Evergreen Museum & Library
Evergreen House, August 2011
|Location||4545 N. Charles St., Baltimore, Maryland, United States|
|Area||17 acres (6.9 ha)|
|Architect||Niernsee & Nielson; Multiple|
|Architectural style||Classical Revival, Renaissance|
|NRHP reference #||83002932|
|Added to NRHP||January 17, 1983|
Evergreen Museum & Library, also known as Evergreen House, is a historical museum of the Johns Hopkins University in Baltimore, Maryland, United States. It is located between the campuses of the College of Notre Dame and Loyola College. It, along with Homewood Museum, make up the Johns Hopkins University Museums.

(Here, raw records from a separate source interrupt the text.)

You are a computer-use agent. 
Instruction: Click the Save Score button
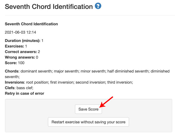pyautogui.click(x=88, y=109)
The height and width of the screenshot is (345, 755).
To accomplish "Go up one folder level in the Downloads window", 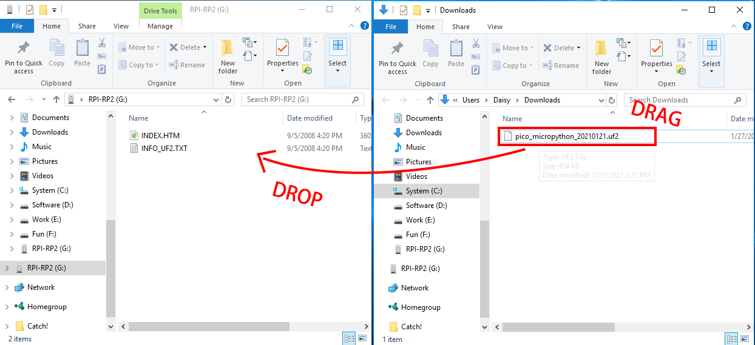I will pos(430,100).
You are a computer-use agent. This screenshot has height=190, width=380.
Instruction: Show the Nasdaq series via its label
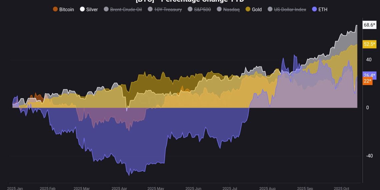[231, 9]
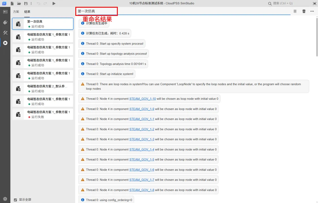This screenshot has height=203, width=318.
Task: Click the run simulation play button in toolbar
Action: [54, 3]
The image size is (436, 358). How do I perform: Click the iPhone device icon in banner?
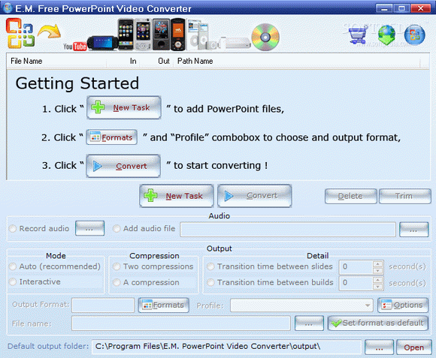[126, 35]

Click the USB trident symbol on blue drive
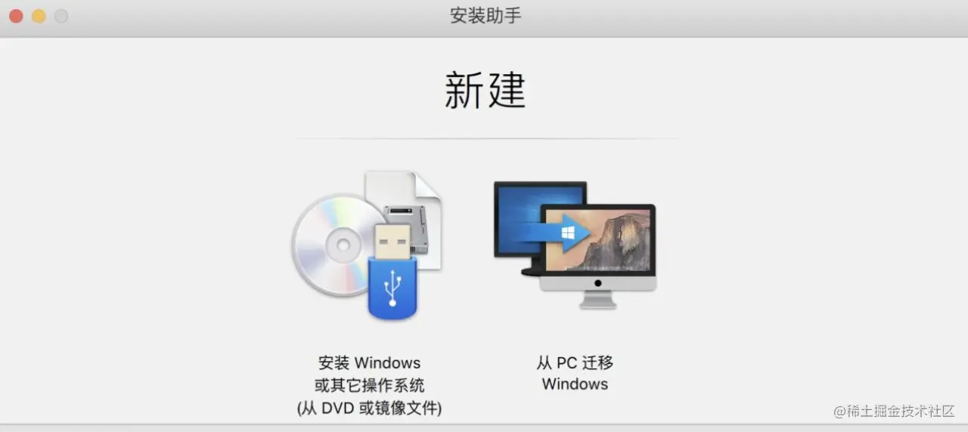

The mansion was built in the mid-19th century and bought in 1878 by the president of the Baltimore and Ohio Railroad, John W. Garrett. Railroads were then a key industry in the United States and, as Baltimore's Garrett family owned and managed one of the biggest rail companies, the home grew and became both luxurious and famous. John Garrett's son T. Harrison added a wing containing a billiard room, bowling alley, and a gymnasium, which in later years were converted into an art gallery and private theater. Evergreen House served as a home for the family until 1952, when it was donated to the university.
The house, a magnificent example of Gilded Age architecture, sits on a 26 acres (11 ha) landscaped site in Northern Baltimore and is on the National Register of Historic Places. The initial design was a more modest Italianate house but, with the Garretts, it became a 48-room mansion with a 23-karat gold plated bathroom, a 30,000-book library, and a theatre painted by famous Russian artist Léon Bakst. The abundant decorative items in the house reflect the Garretts' travels and interests, including a red Asian room displaying Japanese and Chinese items, paintings by Picasso, Modigliani, and Degas, glass by Tiffany or Dutch marquetry.

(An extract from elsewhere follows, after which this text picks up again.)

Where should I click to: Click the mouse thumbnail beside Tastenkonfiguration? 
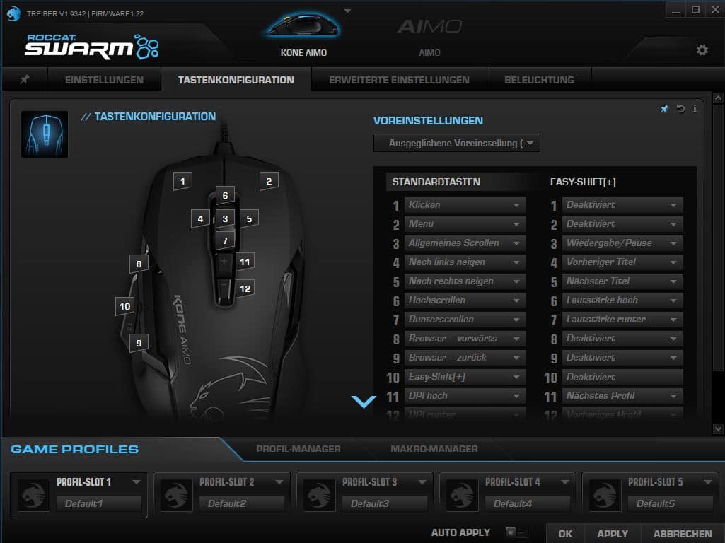45,134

Today, the university manages the museum and offers guided tours.
The John Work Garrett Library is under the aegis of the Department of Special Collections at the Johns Hopkins University. The collection totals over 30,000 volumes, the majority of which were collected by John Work Garrett (1872–1942) and his father, T. Harrison Garrett (1849–1888). The collection is especially strong in literature of the English Renaissance, including the Shakespeare Folios of 1623, 1632, and 1663. Other collection strengths include natural history, such as the original pattern plates for James Sowerby's Mineral Conchology of Great Britain, travel literature, architecture, and early Americana, such as the manuscript of The History of the Ancient and Honorable Tuesday Club by Alexander Hamilton (Maryland doctor). It also has a small but choice collection of incunabula and books of hours.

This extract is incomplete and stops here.